#### [DATA EXTRACT]
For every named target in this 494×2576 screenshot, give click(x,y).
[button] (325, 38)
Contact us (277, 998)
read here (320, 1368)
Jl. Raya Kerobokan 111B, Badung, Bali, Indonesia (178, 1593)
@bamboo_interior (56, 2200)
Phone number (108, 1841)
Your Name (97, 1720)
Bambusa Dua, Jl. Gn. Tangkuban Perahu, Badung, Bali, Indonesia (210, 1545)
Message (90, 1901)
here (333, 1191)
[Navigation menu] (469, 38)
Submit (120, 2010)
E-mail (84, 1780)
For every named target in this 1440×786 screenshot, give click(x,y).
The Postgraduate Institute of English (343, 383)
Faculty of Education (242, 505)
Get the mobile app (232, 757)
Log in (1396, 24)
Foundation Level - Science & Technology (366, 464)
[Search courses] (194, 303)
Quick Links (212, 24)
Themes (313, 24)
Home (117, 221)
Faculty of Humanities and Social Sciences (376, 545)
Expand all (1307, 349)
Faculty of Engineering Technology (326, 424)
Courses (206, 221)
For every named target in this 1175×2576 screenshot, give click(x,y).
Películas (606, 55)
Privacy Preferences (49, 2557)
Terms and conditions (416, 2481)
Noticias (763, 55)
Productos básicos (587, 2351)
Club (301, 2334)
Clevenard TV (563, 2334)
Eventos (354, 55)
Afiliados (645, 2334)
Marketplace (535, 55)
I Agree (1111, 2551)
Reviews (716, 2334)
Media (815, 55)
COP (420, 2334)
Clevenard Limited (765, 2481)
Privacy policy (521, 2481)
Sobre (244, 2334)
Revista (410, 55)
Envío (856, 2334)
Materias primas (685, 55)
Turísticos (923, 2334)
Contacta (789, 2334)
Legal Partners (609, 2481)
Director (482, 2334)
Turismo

#### [WORK INSTRUCTIONS]
Could you rewrite everything from the line containing "Privacy Preferences (49, 2557)" down to the end of the records, swapping "Reviews" for "Reseñas" and keeping all else unchanged? Give back only those lines.

#### [FINISHED TASK]
Privacy Preferences (49, 2557)
Terms and conditions (416, 2481)
Noticias (763, 55)
Productos básicos (587, 2351)
Club (301, 2334)
Clevenard TV (563, 2334)
Eventos (354, 55)
Afiliados (645, 2334)
Marketplace (535, 55)
I Agree (1111, 2551)
Reseñas (716, 2334)
Media (815, 55)
COP (420, 2334)
Clevenard Limited (765, 2481)
Privacy policy (521, 2481)
Sobre (244, 2334)
Revista (410, 55)
Envío (856, 2334)
Materias primas (685, 55)
Turísticos (923, 2334)
Contacta (789, 2334)
Legal Partners (609, 2481)
Director (482, 2334)
Turismo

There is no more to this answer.